Monday, October 19, 2015

"Operation Restoration" by guest blogger Donna Carter

"Donna With Grandpa Hanna on her wedding day."
Operation Restoration
My Grandfather was a country physician. He was a huge man, gruff and intimidating on the outside but as soft as caramel on the inside. He was the best grandpa a little girl could have and I remember sitting on his lap and listening to his many stories.
He began practicing during the flu epidemic that followed the Great War and tended people though the Great Depression for payment in chickens and cabbages or whatever could be spared. After delivering hundreds of babies at home, Grandpa Hanna opened his own maternity hospital. He was its cook, ambulance driver, and attending physician. I assume it was at this juncture that he built his custom wooden operating table. It was a tall table, with drawers and a cupboard beneath, and a pull out section to accommodate the patient’s feet and another on the side for surgical instruments.
Grandpa didn’t retire until he was over eighty and he lived ten years after that. When he finally died, a nurse attending him, who had been his student at Regina’s nursing school decades earlier declared, “The mighty oak has fallen.”
The one thing I wanted to remember him by was that operating table. We refinished it and used it, believe it or not, as a kitchen island in our first home in Edmonton. It added a lot of charm to our spanking new house and was always a conversation piece. But a few years later when we needed to sell the house and move to Calgary, we had to leave it behind. The whole house sale was dependent on the inclusion of the “kitchen island” as the buyers so coldly put it. Parting with it broke my heart. So I placed a note inside the cupboard of the table that said something like this: This piece of furniture has great sentimental value to me. If you ever decide to get rid of it, please let me know so that I have the opportunity to claim it.
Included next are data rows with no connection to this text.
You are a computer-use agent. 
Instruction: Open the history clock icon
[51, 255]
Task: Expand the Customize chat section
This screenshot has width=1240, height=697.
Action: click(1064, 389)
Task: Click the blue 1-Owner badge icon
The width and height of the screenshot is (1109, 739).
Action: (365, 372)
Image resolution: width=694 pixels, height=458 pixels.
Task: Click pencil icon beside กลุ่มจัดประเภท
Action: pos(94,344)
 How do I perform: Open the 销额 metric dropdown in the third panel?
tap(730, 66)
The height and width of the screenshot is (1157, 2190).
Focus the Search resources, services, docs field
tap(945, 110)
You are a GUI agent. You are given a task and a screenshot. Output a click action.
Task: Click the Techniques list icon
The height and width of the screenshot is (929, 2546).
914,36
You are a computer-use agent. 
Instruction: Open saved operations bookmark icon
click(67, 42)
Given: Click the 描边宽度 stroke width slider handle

We moved, years passed, and I concluded I would never see the beloved antique again. But then I got a letter from the current owner of the table. It was no longer wanted. At that point, I had neither money nor space for the table—not even in the kitchen. But I desperately wanted it back in the family where it belonged. My sister, Debbie, lover of all things old and sentimental, conscripted my dad to rent a utility trailer and drive with her to Edmonton to redeem the table. She brought it back to her home and restored it.
It lived first in her office and then her sewing room for over two decades. After my precious sister joined her Savior in heaven, her husband decided to sell the home he shared with her. In the process, he gave the operating table back to me. We moved it into our current, more spacious home recently. Now it is restored and redeemed. It looks a lot like it did when Grandpa used it to heal people. And once again, it belongs to me.
The story is too like the Gospel of Jesus not to draw comparisons. I was the rightful owner of the operating table, but the treasure was lost to me. Then even though it should never have been removed from my possession, someone who loved me, with resources I did not have, bought it back. Redemption. She then returned it to its original condition. Restoration.
Jesus created you and me. He is our rightful owner. Yet our own choice tore us from him and he mourned. But at great expense, he bought us back, even though by rights we belonged to him the whole time. He restored us to an untainted state with his blood so that we could enter relationship with him. If we know Jesus, we have been redeemed. We are being restored. There is no greater story than this!